Ich weiss das, dass hier net so gut reinpasst aber ich hab 3 Probs:

1.Seit der Linux-Installation  Fdisk nichmehr!Was kann ich dagegen tun?

2.Ich hab bei der Monitor-Einstellung in Linux bissl  gebaut und zwar is seit dem eine Hertzzahl zu hoch! Wie kann ich die ohne das Terminal ändern? (die Einstellung)

3.Wie kann ich meinen W-Lan-USB-Stick mit Linux benutzen obwohl auf der Hersteller Site nur Treiber für Windows sind nutzen?

P.S. Ich hab SUSE 9.1! 


Frohe Weihnachten an alle!

Gruß baddragon


----------



## JohannesR (23. Dezember 2004)

1) Was meinst du damit? Was sagt es? Wie rufst du es auf?
2) Ohne Terminal? Unter SuSE mit Sax2... AFAIR
3) USB-WLan ist sehr kompliziert, aber mit den passenden Kernelmodulen sollte das klappen.

Kurzum: Du hast uns viel zu wenig Informationen gegeben!


----------



## baddragon (23. Dezember 2004)

1. Ich habs einmal über die Eingabeaufforderung gemacht da kam das: http://people.freenet.de/baddragontheman/HDFGDSEF.jpg und im Dos-Modus da reagierte er dann gar net mehr

2, Ja ich muss die Monitor-Einstellung ohne Terminal ändern wahrsch hast du schon geschrieben wie das geht nur das check ich net! Und der Fehler hier ist nach dem Boot kommt kein Bild und der Monitor sagt out of range!

3.Was heisst das?
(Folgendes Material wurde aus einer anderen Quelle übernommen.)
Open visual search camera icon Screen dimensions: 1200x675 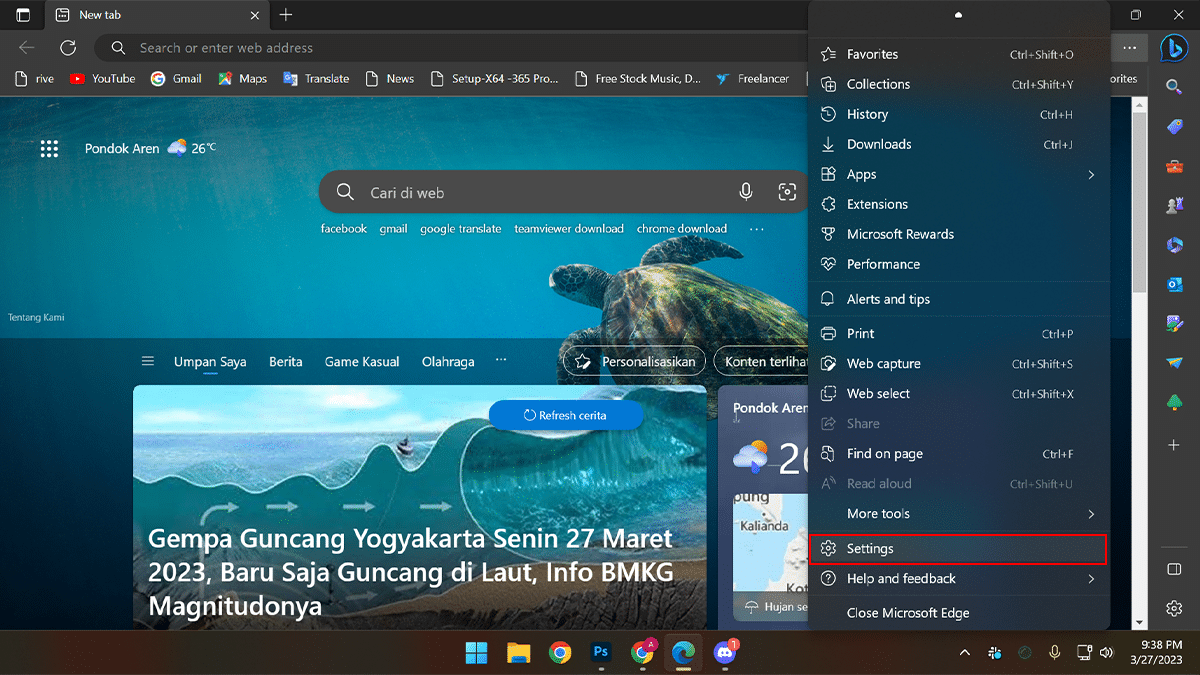pos(787,192)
Soll ich sagen was für nen USB-Adapter ich hab oder wie kannst du mir helfen?


----------



## imweasel (23. Dezember 2004)

Hi,

1.) das sieht nicht nach Linux aus, also falsches Forum

2.) Wenn du Einstellungen ändern willst dann entweder wie Johannes Röttger es geschrieben hat mit Sax2... oder du editierst die */etc/X11/XF86config* per Hand an!

3.) Sicherlich wäre es hilfreich wenn du sagen würdest, was für ein USB-Device du hast.
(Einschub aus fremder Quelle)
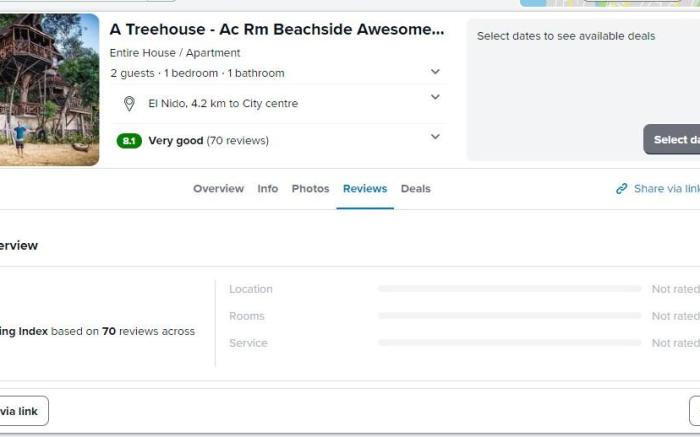
Task: Click the Location rating bar
Action: [x=509, y=289]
Mehr Infos == Mehr Antworten


----------



## baddragon (23. Dezember 2004)

1. Es hat aber augenscheinlich was mit Linux zu tun weil seit der Installation von Linux so is!

2. Muss ich für Sax2 net ins Terminal?

3.Ich hab von Trendnet den TEW-424-UB Wireless USB Adapter


----------



## Thorsten Ball (24. Dezember 2004)

1.) Trotzdem wird dir im Linuxforum zu Windowsproblemen nicht gut geholfen werden können, denn das hat nichts direkt mit GNU/Linux zu tun.


----------